WHAT I’VE TRIED (everything fails with same error)

  • –enforce-eager (no torch.compile, no CUDA graphs) → Same crash

  • –kv-cache-dtype fp8_e4m3 → Same crash

  • –kv-cache-dtype auto (bf16 KV) → Same crash

  • CUDA_MANAGED_FORCE_DEVICE_ALLOC=1 → Same crash

  • TRITON_NUM_STAGES=1 → Same crash

  • All of the above combined → Same crash

  • –gpu-memory-utilization from 0.85 to 0.90 → Same crash

  • –max-num-batched-tokens 80k and 131k → Same crash

  • Clearing Triton cache → Same crash

MY THEORY

DGX Spark (GB10) uses unified memory (CPU+GPU share the same 128GB). Triton JIT-compiled kernels assume discrete GPU memory (standard CUDA device pointers). On unified memory, the generated PTX uses TMA descriptors / L2 residency hints that don’t work with cudaMallocManaged regions which causes the illegal memory access.

This matches Triton issue #9348 (make_block_ptr + TMA on SM90+) but there’s no fix available. GB10 is SM_120 (Blackwell) so likely same class of issue.

SETUP

  • Hardware: NVIDIA DGX Spark (GB10 Blackwell, SM_120, 128GB unified memory, aarch64)

  • Driver: 580.159

  • CUDA: 12.8

  • vLLM: 0.21.0

  • PyTorch: 2.11.0

  • conch-triton-kernels: 1.3

  • Model: cyankiwi/Qwen3.6-27B-AWQ-BF16-INT8 (compressed-tensors, W8A16)

WHAT WORKS FINE ON SAME HARDWARE

  • BF16 unquantized Qwen3.6-27B runs perfectly for 13+ hours

  • All standard vLLM features (prefix caching, chunked prefill, MTP speculative decoding)

QUESTIONS

  1. Has anyone successfully run W8A16 INT8 quantized models on DGX Spark / GB10 Blackwell (or any unified memory system)?

  2. Is there an alternative to conch-triton-kernels for INT8 W8A16? (Machete?

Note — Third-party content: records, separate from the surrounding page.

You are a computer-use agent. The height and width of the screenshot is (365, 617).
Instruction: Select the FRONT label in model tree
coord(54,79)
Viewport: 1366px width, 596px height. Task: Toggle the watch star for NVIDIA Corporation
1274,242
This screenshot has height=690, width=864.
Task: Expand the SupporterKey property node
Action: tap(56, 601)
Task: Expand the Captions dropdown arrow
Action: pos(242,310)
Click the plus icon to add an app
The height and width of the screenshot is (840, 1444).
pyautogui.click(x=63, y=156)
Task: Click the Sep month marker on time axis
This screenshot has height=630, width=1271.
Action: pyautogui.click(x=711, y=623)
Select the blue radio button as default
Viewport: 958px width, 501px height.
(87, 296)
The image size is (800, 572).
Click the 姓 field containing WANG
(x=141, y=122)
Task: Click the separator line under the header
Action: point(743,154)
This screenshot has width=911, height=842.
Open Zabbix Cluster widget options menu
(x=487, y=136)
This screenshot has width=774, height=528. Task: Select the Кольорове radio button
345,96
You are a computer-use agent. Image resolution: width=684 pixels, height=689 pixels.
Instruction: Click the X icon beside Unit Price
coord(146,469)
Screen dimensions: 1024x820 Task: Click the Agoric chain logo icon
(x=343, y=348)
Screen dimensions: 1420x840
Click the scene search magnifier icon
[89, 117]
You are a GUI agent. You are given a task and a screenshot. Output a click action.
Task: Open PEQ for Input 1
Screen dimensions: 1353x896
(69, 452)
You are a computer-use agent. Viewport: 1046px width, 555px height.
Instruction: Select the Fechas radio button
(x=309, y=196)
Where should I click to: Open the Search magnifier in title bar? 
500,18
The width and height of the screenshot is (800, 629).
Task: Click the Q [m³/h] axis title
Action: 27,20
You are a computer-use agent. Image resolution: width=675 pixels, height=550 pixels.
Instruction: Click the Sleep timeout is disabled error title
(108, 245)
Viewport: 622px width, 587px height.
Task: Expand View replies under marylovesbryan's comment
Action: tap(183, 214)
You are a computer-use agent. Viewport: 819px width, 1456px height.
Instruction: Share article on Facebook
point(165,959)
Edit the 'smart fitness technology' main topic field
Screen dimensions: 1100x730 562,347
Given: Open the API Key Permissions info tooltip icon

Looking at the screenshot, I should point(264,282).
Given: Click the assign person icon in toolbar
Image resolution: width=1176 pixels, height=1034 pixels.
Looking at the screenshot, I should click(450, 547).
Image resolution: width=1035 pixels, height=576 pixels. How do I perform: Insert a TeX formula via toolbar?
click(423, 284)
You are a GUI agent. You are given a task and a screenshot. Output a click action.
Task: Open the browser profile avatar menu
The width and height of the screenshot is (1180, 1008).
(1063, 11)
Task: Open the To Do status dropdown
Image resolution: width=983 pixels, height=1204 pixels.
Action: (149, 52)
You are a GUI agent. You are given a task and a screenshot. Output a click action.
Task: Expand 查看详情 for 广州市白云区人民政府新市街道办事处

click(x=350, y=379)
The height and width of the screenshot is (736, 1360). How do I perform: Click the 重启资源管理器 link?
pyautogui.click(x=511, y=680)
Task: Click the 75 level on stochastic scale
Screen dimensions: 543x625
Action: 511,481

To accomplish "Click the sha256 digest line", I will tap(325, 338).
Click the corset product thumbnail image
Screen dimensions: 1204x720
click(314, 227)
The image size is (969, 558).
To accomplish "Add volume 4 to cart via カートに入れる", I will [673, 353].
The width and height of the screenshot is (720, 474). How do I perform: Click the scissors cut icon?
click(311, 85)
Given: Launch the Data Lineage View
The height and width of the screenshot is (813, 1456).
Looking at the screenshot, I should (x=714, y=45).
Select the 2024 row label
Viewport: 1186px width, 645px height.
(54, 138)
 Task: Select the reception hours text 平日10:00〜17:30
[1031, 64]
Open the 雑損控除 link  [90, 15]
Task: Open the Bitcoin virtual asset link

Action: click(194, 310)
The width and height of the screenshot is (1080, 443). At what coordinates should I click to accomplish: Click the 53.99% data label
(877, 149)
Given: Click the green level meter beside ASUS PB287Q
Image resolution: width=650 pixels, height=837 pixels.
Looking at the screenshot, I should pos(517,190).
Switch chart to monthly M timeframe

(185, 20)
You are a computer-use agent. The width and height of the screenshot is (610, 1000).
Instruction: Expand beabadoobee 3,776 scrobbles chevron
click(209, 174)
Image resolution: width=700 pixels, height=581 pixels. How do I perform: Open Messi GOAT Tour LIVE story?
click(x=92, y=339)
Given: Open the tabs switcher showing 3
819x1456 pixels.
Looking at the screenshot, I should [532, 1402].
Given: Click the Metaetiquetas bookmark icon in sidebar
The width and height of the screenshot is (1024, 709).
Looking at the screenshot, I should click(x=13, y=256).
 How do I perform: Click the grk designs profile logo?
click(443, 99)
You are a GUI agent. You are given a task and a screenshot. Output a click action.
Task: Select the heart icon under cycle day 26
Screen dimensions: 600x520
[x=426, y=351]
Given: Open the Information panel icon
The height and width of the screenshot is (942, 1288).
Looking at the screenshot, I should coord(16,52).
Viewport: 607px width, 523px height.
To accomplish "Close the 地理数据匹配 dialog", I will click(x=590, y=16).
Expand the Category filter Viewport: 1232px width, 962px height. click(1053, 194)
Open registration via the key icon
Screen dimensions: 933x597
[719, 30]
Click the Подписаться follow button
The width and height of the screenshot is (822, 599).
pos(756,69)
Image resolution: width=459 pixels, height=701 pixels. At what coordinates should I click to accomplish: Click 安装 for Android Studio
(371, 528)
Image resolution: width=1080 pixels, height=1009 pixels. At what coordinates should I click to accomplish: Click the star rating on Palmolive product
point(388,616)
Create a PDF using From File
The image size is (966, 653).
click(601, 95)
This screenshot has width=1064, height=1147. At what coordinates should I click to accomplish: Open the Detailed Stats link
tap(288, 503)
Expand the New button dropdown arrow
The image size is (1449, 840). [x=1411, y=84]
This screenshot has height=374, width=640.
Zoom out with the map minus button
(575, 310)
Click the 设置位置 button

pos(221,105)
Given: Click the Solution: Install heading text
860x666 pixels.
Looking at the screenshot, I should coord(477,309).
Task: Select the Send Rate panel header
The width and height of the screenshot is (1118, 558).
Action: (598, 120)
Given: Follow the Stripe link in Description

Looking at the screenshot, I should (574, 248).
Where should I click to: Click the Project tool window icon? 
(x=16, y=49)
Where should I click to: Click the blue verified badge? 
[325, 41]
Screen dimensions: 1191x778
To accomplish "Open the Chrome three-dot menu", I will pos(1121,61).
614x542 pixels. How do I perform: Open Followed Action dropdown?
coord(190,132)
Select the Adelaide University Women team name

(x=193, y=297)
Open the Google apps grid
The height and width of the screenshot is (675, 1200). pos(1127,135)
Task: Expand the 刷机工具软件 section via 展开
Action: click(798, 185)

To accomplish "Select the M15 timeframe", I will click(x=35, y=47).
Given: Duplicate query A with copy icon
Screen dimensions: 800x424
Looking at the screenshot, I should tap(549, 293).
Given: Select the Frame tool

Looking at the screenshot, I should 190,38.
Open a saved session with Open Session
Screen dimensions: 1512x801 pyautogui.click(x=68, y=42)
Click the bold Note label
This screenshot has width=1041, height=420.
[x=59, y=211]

CUTLASS direct?)

  3. Is this a known limitation of unified memory (GB10/GH200) with Triton kernels?

  4. Would INT4 AWQ (Marlin kernel) work fine since Marlin is pure CUDA, no Triton?

Any help appreciated. It feels like INT8 quantization is just completely unsupported on DGX Spark right now, which is wild given this is NVIDIA’s own hardware.

Could you elaborate on the benefits of W8A16/INT8 AWQ related to other quant architectures?

Genuinely puzzled. I have a 3090 and on Ampere, it is valid to run INT8. However, since Hopper, and certainly on Blackwell/GB10, FP8 has essentially replaced INT8. The FP8 pathways are well established and very performant. On GB10 you will see basically a clean halving of memory use and doubling of throughput with FP8. It is fairly straightfoward to make a FP8 quant even if there is not one, but Qwen provided an official Qwen3.6-27B-FP8: Qwen/Qwen3.6-27B-FP8 · Hugging Face. Please consider trying that one.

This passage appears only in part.